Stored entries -
□ □ □ □

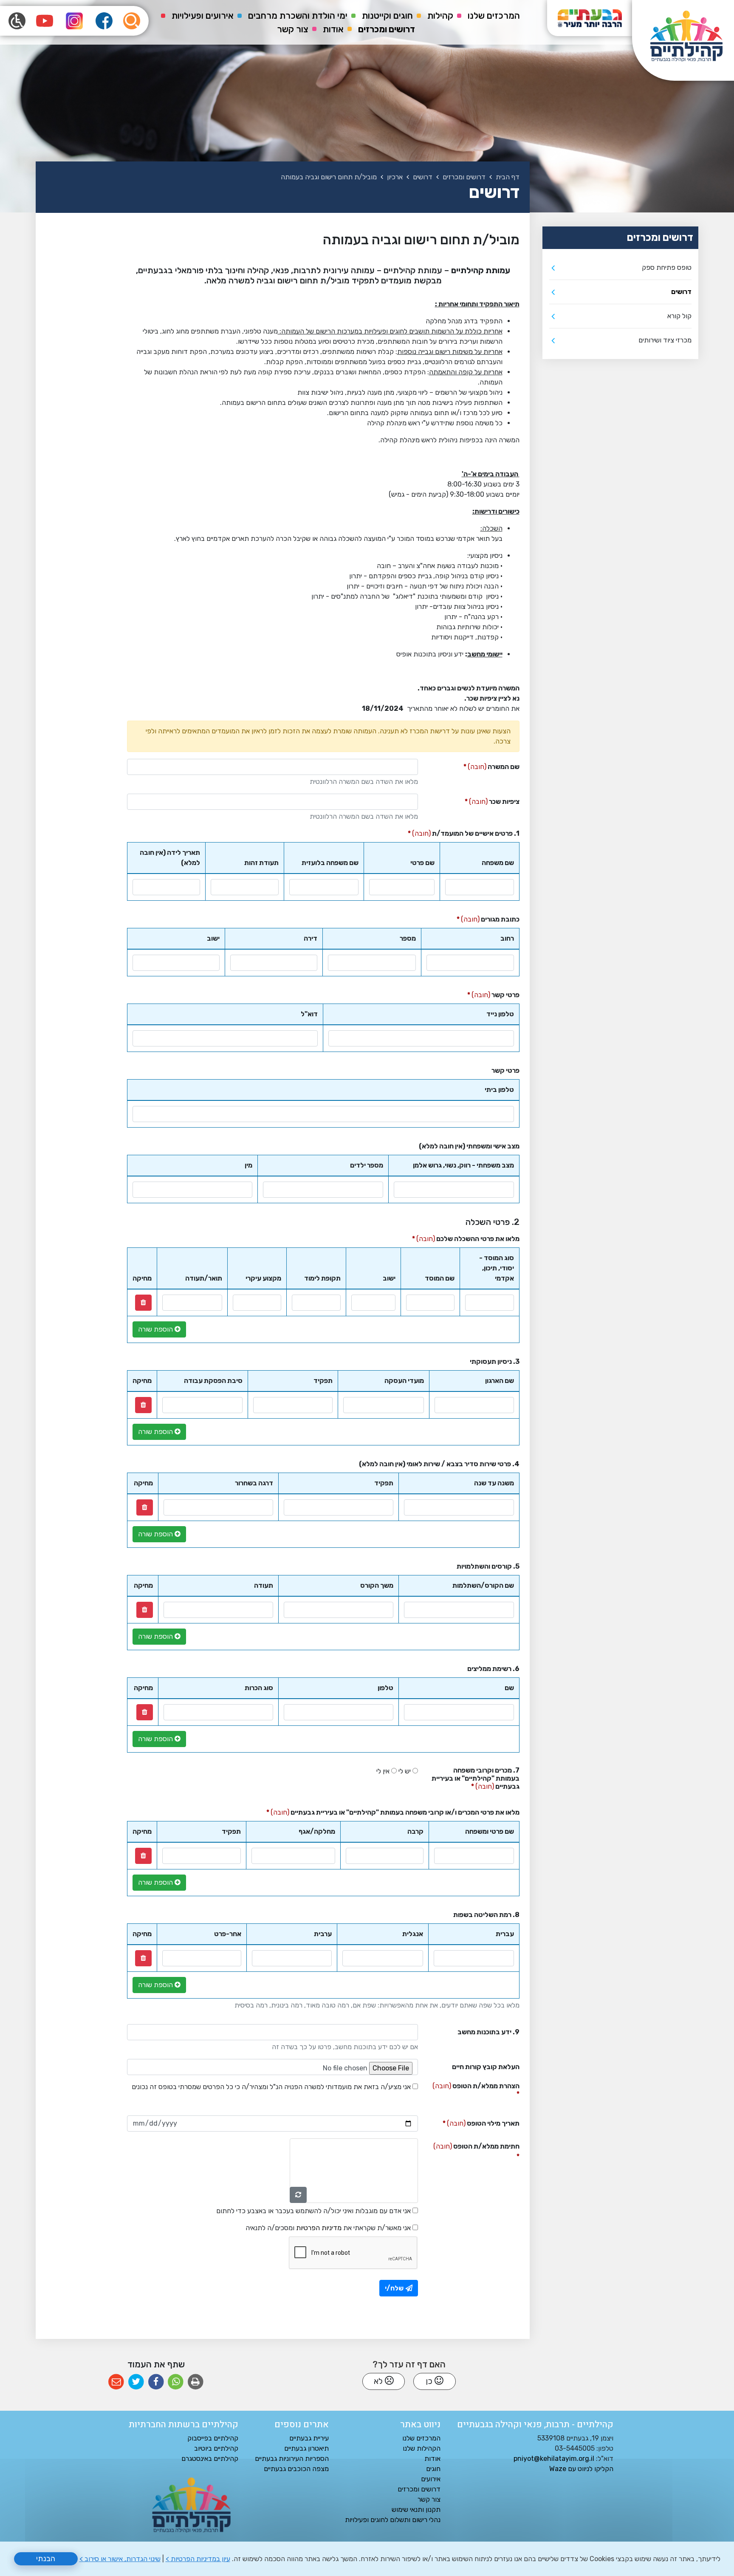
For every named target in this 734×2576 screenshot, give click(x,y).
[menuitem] (493, 16)
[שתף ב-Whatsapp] (176, 2382)
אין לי (383, 1771)
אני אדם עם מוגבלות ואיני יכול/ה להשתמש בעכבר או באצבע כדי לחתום (313, 2211)
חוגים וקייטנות (387, 15)
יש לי (404, 1771)
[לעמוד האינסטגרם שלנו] (74, 20)
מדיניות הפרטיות (319, 2228)
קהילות (440, 15)
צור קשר (292, 29)
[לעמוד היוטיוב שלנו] (44, 20)
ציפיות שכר (479, 800)
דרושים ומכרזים (386, 29)
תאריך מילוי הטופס (471, 2121)
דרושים (681, 292)
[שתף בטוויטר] (136, 2382)
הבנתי (45, 2558)
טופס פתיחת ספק (667, 267)
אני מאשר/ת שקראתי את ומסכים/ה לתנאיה (328, 2228)
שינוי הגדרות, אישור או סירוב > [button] (120, 2559)
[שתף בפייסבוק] (156, 2382)
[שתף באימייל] (116, 2382)
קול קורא (679, 316)
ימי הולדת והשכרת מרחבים (297, 15)
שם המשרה (478, 765)
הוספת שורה (156, 1329)
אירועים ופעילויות (203, 15)
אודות (333, 29)
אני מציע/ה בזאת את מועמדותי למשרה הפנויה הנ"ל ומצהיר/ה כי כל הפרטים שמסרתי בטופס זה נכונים (271, 2087)
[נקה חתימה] (298, 2195)
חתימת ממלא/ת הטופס (471, 2144)
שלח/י (394, 2288)
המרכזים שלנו (494, 15)
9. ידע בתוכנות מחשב (488, 2032)
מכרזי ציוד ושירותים (665, 340)
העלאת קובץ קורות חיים (485, 2067)
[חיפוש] (131, 20)
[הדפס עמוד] (195, 2382)
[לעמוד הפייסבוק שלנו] (104, 20)
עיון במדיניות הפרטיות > (198, 2559)
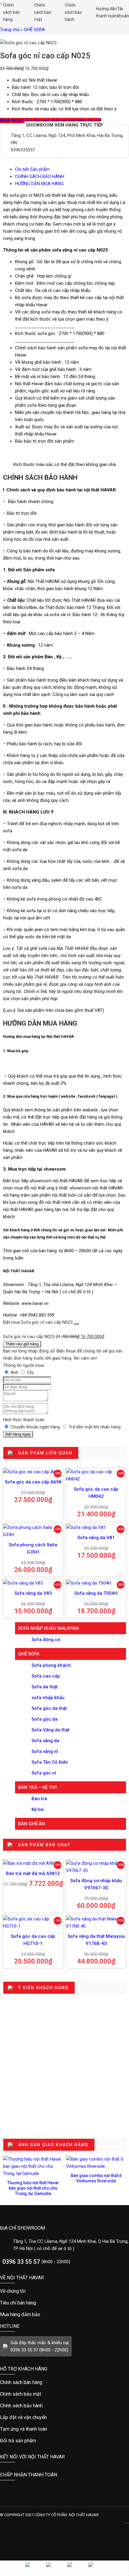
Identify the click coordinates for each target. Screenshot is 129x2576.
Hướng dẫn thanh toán (105, 12)
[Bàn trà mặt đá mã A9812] (33, 1863)
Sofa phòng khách (51, 1665)
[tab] (70, 169)
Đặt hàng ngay (18, 1434)
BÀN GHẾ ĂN (31, 1823)
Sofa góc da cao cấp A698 (33, 1482)
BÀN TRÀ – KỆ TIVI (37, 1787)
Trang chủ (10, 29)
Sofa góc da (45, 1719)
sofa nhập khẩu (48, 1697)
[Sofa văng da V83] (33, 1583)
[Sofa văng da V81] (96, 1527)
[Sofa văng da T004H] (96, 1583)
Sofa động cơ (46, 1639)
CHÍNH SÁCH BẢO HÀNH (39, 176)
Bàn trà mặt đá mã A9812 (33, 1873)
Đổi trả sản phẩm (31, 2440)
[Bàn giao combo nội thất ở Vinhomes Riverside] (96, 2162)
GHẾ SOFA (34, 29)
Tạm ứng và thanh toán (31, 2429)
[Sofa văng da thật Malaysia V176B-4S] (96, 1922)
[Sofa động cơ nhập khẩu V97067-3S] (96, 1867)
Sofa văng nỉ (45, 1751)
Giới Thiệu (36, 2291)
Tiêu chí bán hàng (36, 2303)
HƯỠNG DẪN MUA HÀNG (39, 183)
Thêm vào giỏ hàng (22, 1344)
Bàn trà (39, 1798)
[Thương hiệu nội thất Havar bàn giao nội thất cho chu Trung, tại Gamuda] (33, 2166)
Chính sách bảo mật (42, 12)
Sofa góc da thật (49, 1708)
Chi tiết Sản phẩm (32, 169)
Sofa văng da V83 (33, 1593)
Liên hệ (31, 2568)
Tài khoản (123, 12)
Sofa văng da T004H (96, 1593)
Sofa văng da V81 (96, 1537)
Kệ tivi (38, 1809)
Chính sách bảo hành (73, 12)
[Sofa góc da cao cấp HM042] (96, 1475)
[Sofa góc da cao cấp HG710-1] (33, 1922)
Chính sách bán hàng (11, 12)
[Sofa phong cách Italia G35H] (33, 1531)
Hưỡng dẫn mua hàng (31, 2382)
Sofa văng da (45, 1740)
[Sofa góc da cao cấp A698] (33, 1471)
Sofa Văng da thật (51, 1730)
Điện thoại (52, 2568)
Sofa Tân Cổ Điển (50, 1762)
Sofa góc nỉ (44, 1773)
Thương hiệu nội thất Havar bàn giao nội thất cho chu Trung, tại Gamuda (33, 2188)
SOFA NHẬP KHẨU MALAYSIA (48, 1628)
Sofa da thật (45, 1687)
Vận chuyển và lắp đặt (31, 2417)
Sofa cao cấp (46, 1676)
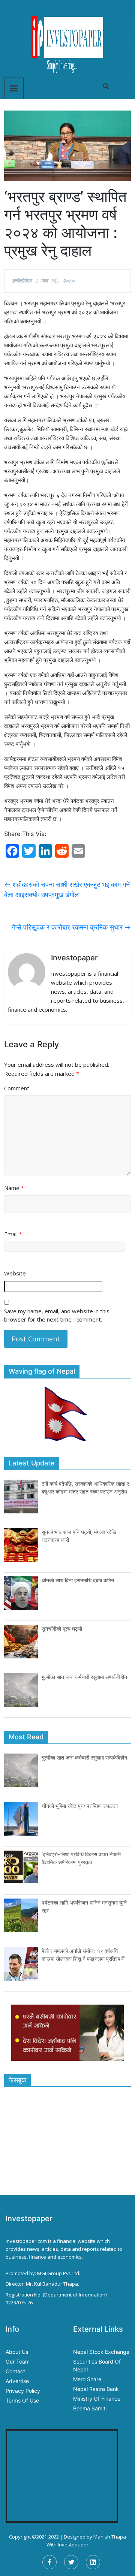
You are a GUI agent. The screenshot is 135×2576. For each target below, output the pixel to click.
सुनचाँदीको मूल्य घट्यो (62, 1628)
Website (15, 1273)
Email (13, 1234)
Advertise (17, 2381)
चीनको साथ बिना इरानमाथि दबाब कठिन (78, 1580)
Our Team (18, 2361)
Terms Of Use (22, 2400)
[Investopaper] (67, 44)
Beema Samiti (89, 2408)
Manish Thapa (109, 2536)
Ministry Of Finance (96, 2398)
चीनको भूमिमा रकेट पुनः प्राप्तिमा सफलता (80, 1806)
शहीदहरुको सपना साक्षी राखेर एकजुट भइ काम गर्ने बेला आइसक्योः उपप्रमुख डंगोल (67, 890)
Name (14, 1188)
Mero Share (87, 2379)
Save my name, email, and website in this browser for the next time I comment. (57, 1315)
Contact (15, 2371)
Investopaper (73, 2544)
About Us (17, 2352)
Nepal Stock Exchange (101, 2352)
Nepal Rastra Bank (96, 2389)
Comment (16, 1088)
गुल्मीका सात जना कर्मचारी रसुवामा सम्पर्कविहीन (84, 1677)
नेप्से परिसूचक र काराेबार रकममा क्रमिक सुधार (71, 927)
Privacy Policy (23, 2391)
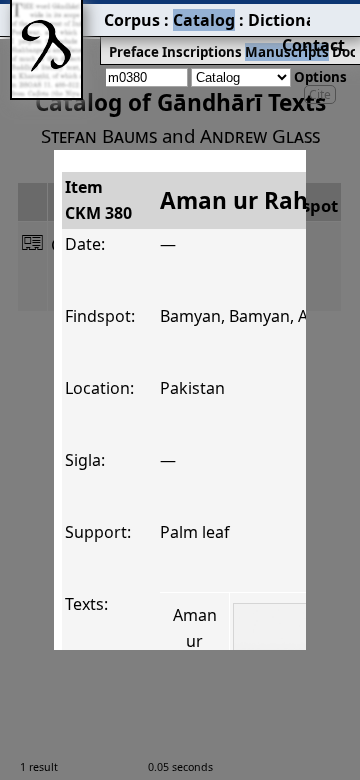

□ □ □ □

Goal of the exercise -
Return every line above that contains the word "each".

Task response -
Identify the click coordinates for each target. Screenshot is 129x2576.
You are a GUI agent. The screenshot is 135×2576. For each target below, output the pixel to click.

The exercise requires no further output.